* _What the task asks_: Quote everything from the line containing "1232x979 pixels." down to the line containing "pos(152,135)", both included, and copy nothing outside that stretch of the data.

* _Input material_:
□ □ □ □ □ □ □
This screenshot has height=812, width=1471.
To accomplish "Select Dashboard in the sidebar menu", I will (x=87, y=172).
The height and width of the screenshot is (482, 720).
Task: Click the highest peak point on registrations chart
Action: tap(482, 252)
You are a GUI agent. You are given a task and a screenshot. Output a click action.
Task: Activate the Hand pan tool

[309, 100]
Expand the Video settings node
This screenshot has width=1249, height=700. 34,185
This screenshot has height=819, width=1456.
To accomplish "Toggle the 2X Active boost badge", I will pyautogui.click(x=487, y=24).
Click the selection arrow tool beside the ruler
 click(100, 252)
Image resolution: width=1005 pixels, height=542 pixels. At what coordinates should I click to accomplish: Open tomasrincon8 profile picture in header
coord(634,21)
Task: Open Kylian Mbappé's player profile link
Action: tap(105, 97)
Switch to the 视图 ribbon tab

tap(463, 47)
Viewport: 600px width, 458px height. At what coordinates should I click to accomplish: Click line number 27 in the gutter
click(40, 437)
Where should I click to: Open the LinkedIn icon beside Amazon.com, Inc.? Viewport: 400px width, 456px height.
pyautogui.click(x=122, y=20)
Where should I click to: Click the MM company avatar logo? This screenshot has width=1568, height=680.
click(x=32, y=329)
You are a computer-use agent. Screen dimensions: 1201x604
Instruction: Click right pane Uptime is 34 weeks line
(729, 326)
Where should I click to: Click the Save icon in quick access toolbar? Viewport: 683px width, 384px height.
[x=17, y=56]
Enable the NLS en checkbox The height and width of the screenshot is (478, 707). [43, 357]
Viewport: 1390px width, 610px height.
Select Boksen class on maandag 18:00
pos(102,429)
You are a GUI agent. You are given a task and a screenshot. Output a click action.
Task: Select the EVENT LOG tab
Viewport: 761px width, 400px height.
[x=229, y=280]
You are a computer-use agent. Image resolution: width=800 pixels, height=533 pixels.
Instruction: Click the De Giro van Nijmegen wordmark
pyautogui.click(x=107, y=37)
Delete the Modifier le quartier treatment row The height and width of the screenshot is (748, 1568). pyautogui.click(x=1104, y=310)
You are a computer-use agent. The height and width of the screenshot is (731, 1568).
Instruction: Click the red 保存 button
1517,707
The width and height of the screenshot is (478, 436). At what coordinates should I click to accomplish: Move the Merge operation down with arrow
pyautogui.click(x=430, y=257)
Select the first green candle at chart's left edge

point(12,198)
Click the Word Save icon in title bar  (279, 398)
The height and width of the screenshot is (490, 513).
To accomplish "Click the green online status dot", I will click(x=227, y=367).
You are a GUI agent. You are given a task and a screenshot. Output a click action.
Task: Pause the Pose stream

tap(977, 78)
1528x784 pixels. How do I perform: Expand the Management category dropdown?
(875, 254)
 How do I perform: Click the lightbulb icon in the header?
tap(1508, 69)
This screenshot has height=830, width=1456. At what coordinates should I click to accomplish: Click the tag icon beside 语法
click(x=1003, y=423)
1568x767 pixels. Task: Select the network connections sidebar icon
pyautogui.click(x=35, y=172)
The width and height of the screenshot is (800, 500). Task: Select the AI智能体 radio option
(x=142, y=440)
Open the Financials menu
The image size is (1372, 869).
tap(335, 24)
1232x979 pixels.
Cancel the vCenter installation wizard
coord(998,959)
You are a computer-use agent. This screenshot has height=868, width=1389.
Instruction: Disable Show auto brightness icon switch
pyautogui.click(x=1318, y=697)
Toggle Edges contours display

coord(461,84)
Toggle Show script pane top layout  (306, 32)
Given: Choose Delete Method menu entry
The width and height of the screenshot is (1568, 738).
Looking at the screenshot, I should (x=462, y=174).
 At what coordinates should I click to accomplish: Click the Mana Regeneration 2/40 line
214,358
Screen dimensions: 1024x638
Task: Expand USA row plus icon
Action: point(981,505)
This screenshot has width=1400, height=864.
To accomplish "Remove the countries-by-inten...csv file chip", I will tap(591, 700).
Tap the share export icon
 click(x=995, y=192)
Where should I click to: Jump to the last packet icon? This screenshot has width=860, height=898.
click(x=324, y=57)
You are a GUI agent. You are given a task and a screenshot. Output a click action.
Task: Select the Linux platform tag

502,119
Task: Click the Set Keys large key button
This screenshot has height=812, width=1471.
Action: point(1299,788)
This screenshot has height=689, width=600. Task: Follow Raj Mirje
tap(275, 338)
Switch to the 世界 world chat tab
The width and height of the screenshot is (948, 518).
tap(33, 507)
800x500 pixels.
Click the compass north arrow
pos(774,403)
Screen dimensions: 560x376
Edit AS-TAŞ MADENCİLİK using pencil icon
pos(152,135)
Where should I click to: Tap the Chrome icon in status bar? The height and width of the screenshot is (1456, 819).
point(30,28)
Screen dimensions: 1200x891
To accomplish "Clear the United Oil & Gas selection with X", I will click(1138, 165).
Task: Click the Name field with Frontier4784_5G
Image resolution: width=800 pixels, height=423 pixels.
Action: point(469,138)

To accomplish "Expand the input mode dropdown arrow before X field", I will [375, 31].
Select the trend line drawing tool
□ □ □ □ □ □ □
* _Output below_:
1232x979 pixels.
Cancel the vCenter installation wizard
coord(998,959)
You are a computer-use agent. This screenshot has height=868, width=1389.
Instruction: Disable Show auto brightness icon switch
pyautogui.click(x=1318, y=697)
Toggle Edges contours display

coord(461,84)
Toggle Show script pane top layout  (306, 32)
Given: Choose Delete Method menu entry
The width and height of the screenshot is (1568, 738).
Looking at the screenshot, I should (x=462, y=174).
 At what coordinates should I click to accomplish: Click the Mana Regeneration 2/40 line
214,358
Screen dimensions: 1024x638
Task: Expand USA row plus icon
Action: point(981,505)
This screenshot has width=1400, height=864.
To accomplish "Remove the countries-by-inten...csv file chip", I will tap(591, 700).
Tap the share export icon
 click(x=995, y=192)
Where should I click to: Jump to the last packet icon? This screenshot has width=860, height=898.
click(x=324, y=57)
You are a GUI agent. You are given a task and a screenshot. Output a click action.
Task: Select the Linux platform tag

502,119
Task: Click the Set Keys large key button
This screenshot has height=812, width=1471.
Action: point(1299,788)
This screenshot has height=689, width=600. Task: Follow Raj Mirje
tap(275, 338)
Switch to the 世界 world chat tab
The width and height of the screenshot is (948, 518).
tap(33, 507)
800x500 pixels.
Click the compass north arrow
pos(774,403)
Screen dimensions: 560x376
Edit AS-TAŞ MADENCİLİK using pencil icon
pos(152,135)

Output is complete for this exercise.